My City's Needs Are Growing Faster Than Its Budget. That's Why We Need the Strong Towns Message.
The Strong America Tour is underway this week in Washington State (and a quick jaunt into British Columbia!). As the tour progresses this fall and into 2020, one thing we’ll be doing here is sharing the testimonials of our members who have found the Strong Towns message especially relevant to the place they live and the problems they’re facing.
One such place is Kenmore, Washington, and one such person is Kenmore’s city manager, Rob Karlinsey. Rob has to deal every day with the reality of balancing a budget and delivering the services that Kenmore residents expect from local government—and that means ensuring that as Kenmore grows and evolves, it does so in financially productive ways.
Here’s what Rob told us when we asked him why the Strong Towns messages resonates with him and why it matters for Kenmore. –Strong Towns staff.
Kenmore, Washington, a bedroom community of 23,000 and suburb of Seattle, experienced most of its growth in the 1960s, ‘70s, and ‘80s when the automobile was king. As a result, we’re a city of mostly single family homes with wide, fast streets delivering cars to cul-de-sacs. We recently had a pavement rating report completed for our city streets. While our streets are not in horrible condition yet, the consultant concluded that they’re on the decline and that we need to double our pavement preservation spending to keep our streets from declining further.
To find the money to double our pavement preservation spending, we would have to make significant cuts elsewhere in our budget or increase taxes—a 25% increase in property tax, for example.
Meanwhile, our revenue growth is lackluster, even though we’re part of the roaring Seattle area economy. In fact, our operating revenues are not keeping up with the rising cost of doing status-quo business. A major reason for this problem is the state-imposed 1% limit on property tax growth. As a bedroom community, property tax is by far our largest source of revenue for our operating budget. With voter approval, we can exceed the 1% property tax growth limit, but our residents may not have the appetite for more taxes, due in large part to recent large state and regional tax increases to pay for education and transit infrastructure. (The state exempted itself from the 1% property tax growth limit so that it could comply with a state supreme court order to adequately fund education.)
We often hear that recruiting more businesses will get us out of this situation, and that we need to exert more effort toward that end.
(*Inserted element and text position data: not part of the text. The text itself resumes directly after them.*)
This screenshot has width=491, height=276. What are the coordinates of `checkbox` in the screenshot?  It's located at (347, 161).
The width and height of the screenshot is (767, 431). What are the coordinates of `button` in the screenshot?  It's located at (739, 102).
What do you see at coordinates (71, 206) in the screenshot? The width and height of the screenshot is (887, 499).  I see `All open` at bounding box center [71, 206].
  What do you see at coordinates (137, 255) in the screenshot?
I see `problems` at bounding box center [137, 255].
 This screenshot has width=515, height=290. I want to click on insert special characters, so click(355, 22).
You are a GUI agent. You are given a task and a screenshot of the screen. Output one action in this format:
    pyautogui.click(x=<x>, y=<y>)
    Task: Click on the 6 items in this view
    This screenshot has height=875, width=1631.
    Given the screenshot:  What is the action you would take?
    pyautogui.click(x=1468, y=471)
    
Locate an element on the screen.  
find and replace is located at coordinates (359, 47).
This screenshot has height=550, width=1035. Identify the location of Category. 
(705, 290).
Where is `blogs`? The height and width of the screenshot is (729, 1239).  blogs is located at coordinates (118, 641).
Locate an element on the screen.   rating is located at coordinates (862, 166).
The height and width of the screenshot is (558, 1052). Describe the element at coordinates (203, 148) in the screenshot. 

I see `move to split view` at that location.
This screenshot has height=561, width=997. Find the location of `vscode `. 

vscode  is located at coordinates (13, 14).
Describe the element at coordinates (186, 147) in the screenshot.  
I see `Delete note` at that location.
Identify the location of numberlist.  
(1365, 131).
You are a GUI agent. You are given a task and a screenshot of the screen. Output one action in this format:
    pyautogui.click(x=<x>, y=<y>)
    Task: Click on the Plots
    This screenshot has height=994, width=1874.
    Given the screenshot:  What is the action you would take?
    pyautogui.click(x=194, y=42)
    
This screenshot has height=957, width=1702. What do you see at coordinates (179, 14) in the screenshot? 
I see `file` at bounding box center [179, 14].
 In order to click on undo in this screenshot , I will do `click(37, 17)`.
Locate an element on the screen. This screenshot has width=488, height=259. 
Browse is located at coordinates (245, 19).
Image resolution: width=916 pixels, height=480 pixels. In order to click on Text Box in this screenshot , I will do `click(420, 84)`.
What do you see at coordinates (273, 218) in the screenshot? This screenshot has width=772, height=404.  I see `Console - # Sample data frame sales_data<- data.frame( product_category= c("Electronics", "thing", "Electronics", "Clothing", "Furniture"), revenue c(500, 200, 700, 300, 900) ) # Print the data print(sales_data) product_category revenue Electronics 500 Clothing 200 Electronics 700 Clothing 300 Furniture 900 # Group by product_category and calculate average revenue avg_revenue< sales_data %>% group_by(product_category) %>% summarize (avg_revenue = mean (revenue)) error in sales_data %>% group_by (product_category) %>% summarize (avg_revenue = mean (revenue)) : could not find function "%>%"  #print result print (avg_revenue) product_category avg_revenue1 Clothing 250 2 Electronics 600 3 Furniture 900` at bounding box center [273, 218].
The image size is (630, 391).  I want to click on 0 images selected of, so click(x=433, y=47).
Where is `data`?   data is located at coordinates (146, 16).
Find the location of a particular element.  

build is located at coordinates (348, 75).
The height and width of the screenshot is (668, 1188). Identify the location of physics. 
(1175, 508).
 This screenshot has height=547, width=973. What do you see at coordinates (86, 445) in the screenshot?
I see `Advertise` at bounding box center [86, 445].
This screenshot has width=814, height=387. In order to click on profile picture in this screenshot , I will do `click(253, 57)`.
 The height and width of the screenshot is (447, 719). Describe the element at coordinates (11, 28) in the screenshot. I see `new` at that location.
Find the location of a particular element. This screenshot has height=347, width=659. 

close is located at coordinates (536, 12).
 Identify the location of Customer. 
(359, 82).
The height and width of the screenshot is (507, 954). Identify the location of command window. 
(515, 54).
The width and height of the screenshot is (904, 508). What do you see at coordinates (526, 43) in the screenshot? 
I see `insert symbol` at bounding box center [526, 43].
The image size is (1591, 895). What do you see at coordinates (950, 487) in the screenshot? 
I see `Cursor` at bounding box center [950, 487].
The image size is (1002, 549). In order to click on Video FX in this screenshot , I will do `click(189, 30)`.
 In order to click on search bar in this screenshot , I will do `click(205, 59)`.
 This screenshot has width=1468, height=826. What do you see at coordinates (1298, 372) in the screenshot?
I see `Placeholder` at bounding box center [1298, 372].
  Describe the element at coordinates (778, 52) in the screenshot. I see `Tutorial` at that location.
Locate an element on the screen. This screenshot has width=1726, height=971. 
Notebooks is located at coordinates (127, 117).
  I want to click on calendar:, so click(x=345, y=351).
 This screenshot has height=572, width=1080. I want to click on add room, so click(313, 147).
But betting on new companies coming to Kenmore is unpredictable and often comes with other new demands on the city’s finances—new infrastructure, tax incentives, and demands for more services.
What we need instead is financially productive growth that uses our existing infrastructure. To that end, we have been working on incrementally creating the downtown that our suburban bedroom community never had. The city purchased a 1960s strip mall with a gigantic parking lot and sold it back to developers, resulting in more than $120 million in new, mixed-use, private sector investment on the 10 acre property, right across the street from the relocated library (2011) and new City Hall (2010). The City kept a portion of the commercial property and used the proceeds from the sale of the rest of the commercial property to create a new town square and year-round gathering space known as "The Hangar." The City rents a portion of the Hangar to a coffee shop to put eyes on the space and make it pencil financially.
Our budget outlook is why the Strong Towns philosophy makes sense for us. Allowing for incremental infill and the right kind of redevelopment without significantly adding new infrastructure will, over time, create the wealth and the tax base needed to get the city on a financially sustainable track.